I have a situation where user requests to do a long running process. I planing to start it on another thread in code-behind and return message to user "processing". Then every couple of seconds or so I will poll(via asynch call) the thread for its status. When thread is done I want to show success message.

Question, how do I poll a thread once the original request is complete?

As far as I understand, Page object will spin off a separate thread. When request is complete, the Page object is no longer there...but what about that thread? How do I get the status of that thread that I created?

+2  A: 

Well, you'll need some way of identifying the request. If you want to be able to scale this out to multiple machines, you should look at storing the request ID and current status in a database (or some similarly accessible-from-anywhere storage).

If you don't care about that situation and you're not worried about AppDomain recycling, you could just have a singleton dictionary from request ID to status - but consider making it automatically flush itself after some period if the client just goes away and doesn't check the status.

(Of course it doesn't have to be a true singleton - it could be some shared resource provided with dependency injection, but the point is it needs to be shared somehow so you can get at it from the new request.)

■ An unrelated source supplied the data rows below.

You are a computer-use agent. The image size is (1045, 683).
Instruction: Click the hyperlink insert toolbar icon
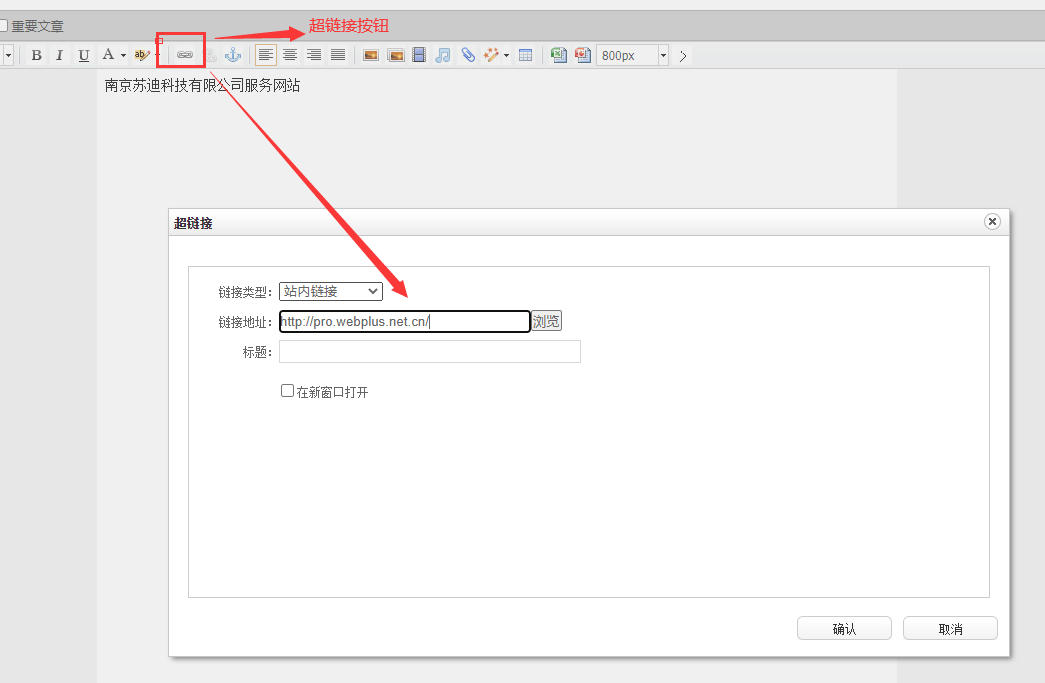coord(185,55)
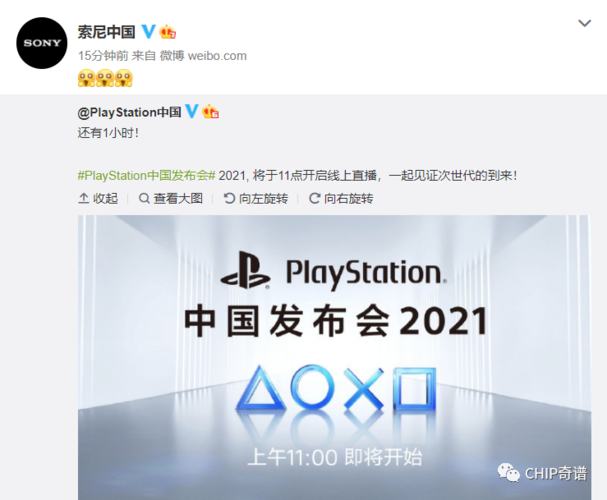Rotate the image left with 向左旋转

pos(256,199)

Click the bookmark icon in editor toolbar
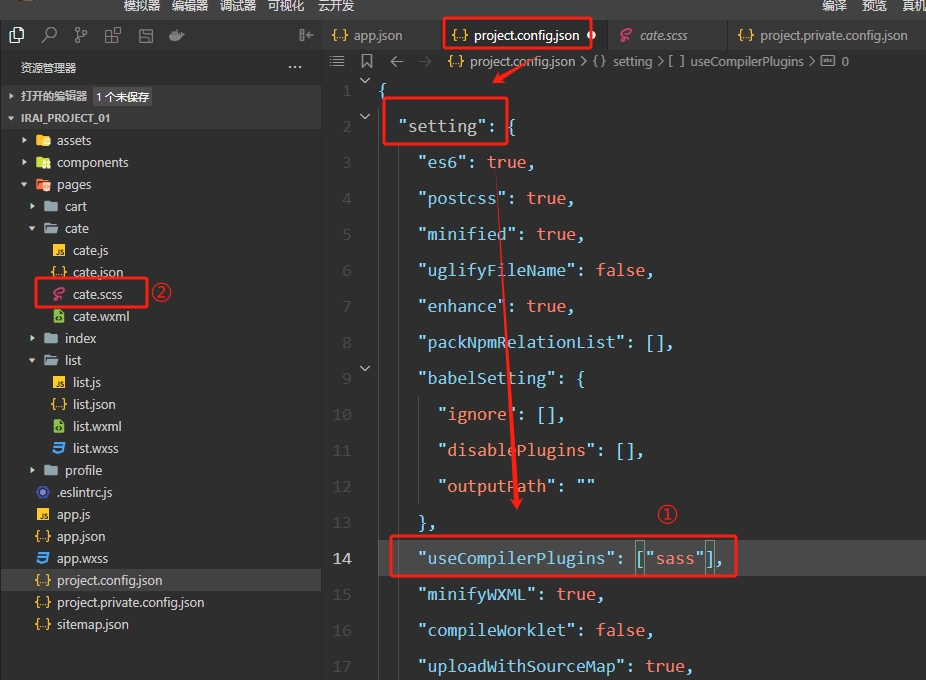[367, 61]
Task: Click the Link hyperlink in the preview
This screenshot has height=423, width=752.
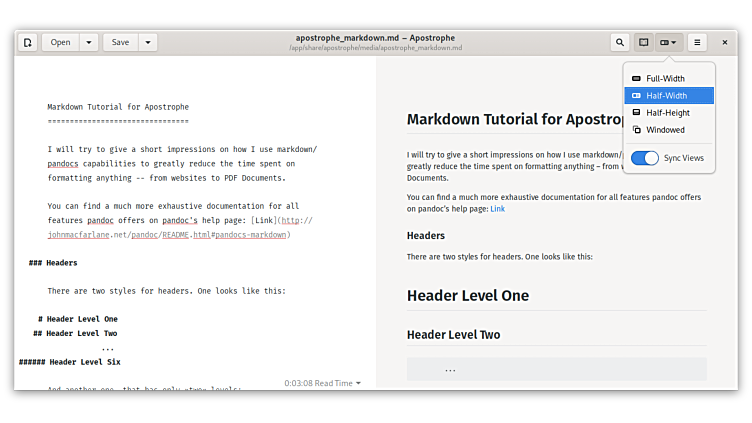Action: [497, 209]
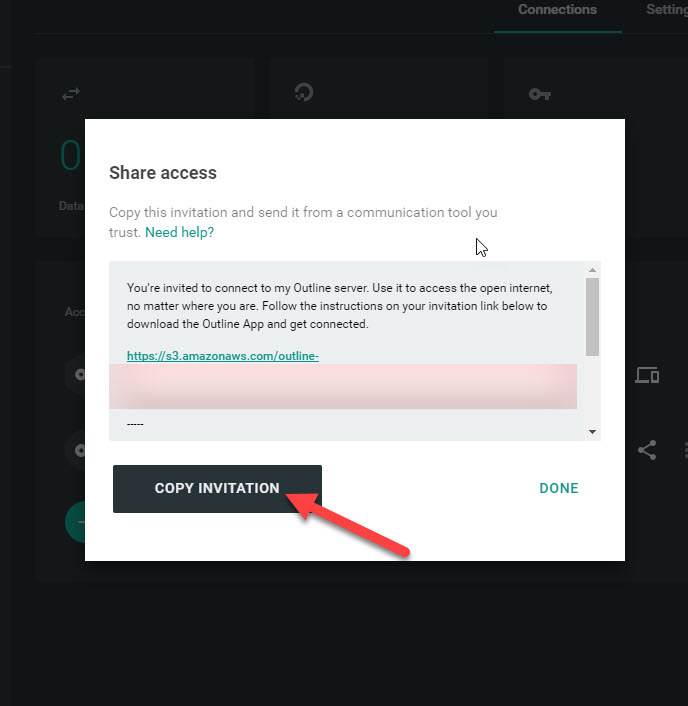
Task: Click the invitation scrollbar up arrow
Action: click(x=593, y=270)
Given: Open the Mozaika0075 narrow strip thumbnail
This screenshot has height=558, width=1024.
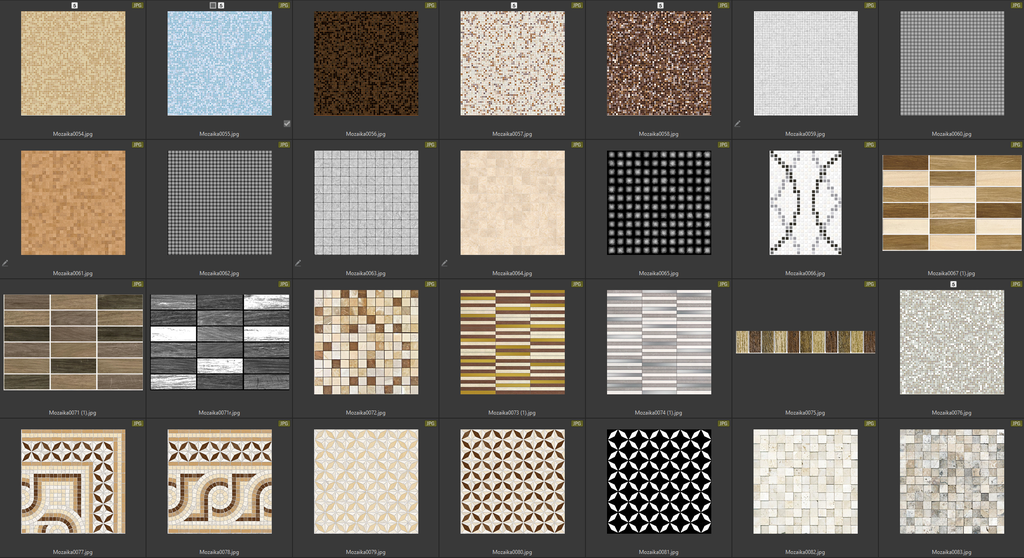Looking at the screenshot, I should [x=805, y=342].
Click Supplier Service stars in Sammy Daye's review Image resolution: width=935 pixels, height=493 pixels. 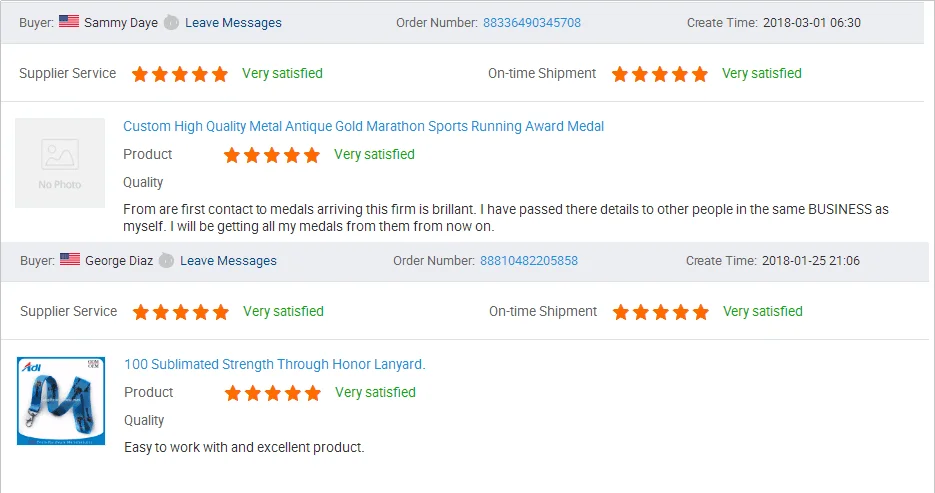tap(180, 74)
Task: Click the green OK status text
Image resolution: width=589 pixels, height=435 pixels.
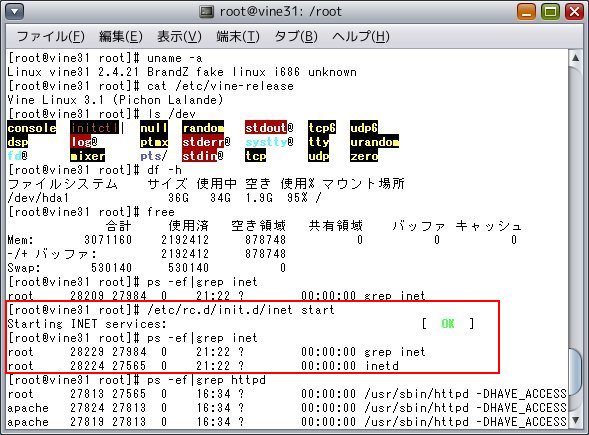Action: [448, 323]
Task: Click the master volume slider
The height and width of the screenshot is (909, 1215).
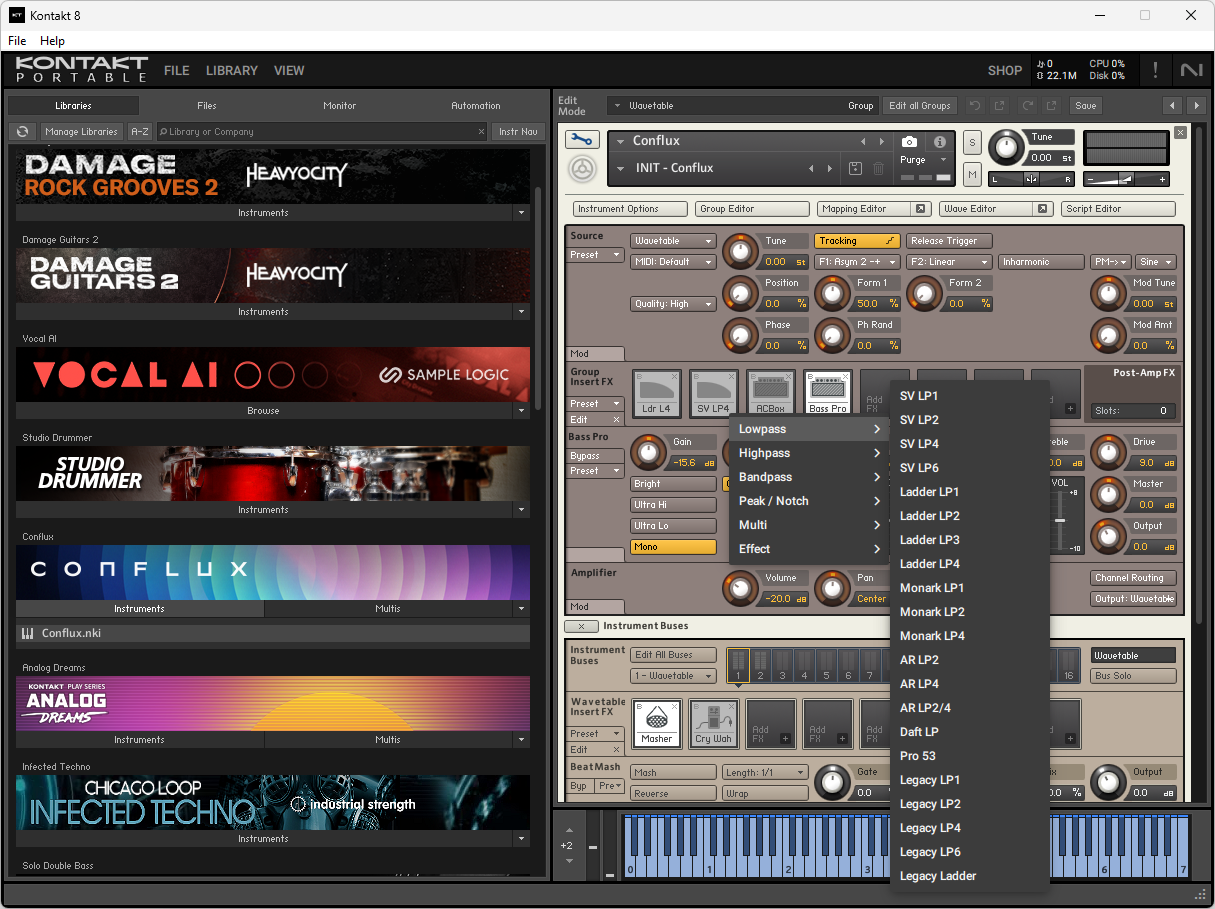Action: (1126, 179)
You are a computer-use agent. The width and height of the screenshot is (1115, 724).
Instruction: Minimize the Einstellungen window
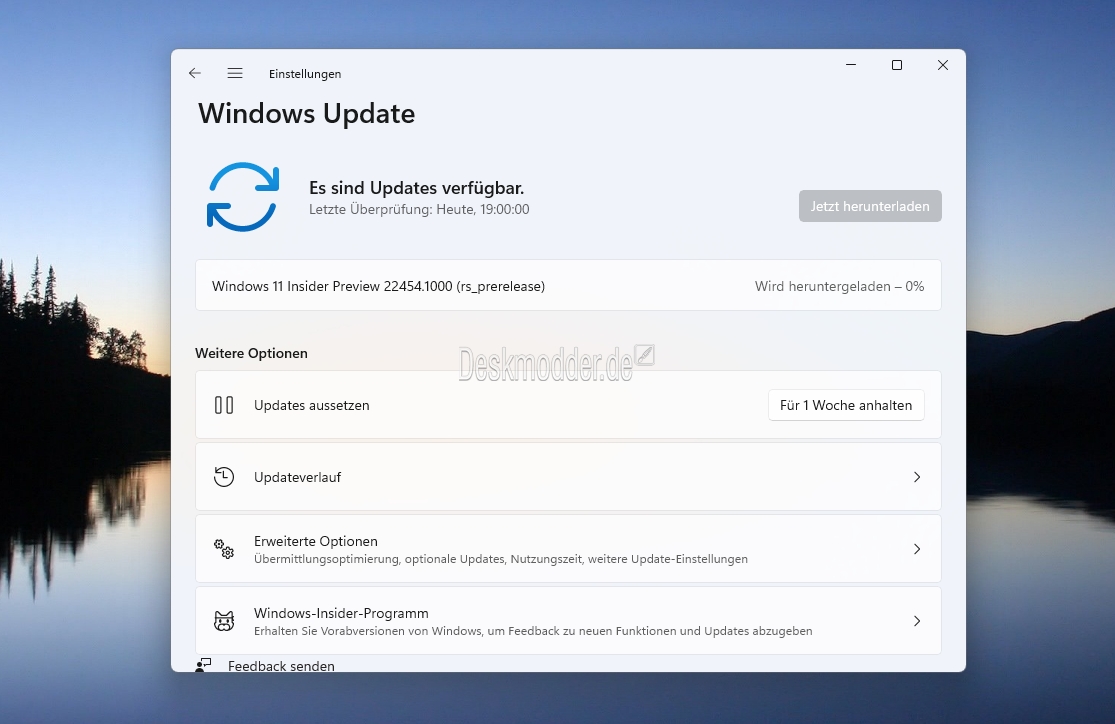pos(850,65)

You could also potentially use a session-backed object - again with caveats about multi-server web sites and AppDomain recycling.

Jon Skeet
so, i create a singleton class that stores (request id, status) on original request. then the thread is going to update the status by using that singleton class. then on any subsequent request I can check status via that singleton class. is that correct?
dev.e.loper
The singleton would store a collection of "current request, status" yes. But you may well be better off just going for a session object, thinking about it. All that does is treat the session container in the framework as the singleton - it's exactly the same principle. You'll be able to see what's going on more clearly using your own container though.
Jon Skeet
as far as clean up, i can remove the the "current request, status" pair from session when user requests status and when status is "done". however, i'll still need a way to handle situation where user does not request for status (leaves or closes page). is there a standard way to do that clean up?
dev.e.loper
Well, if the session has a timeout associated with it, then the whole session will be removed after that period, I'd imagine. I'm not an ASP.NET expert though.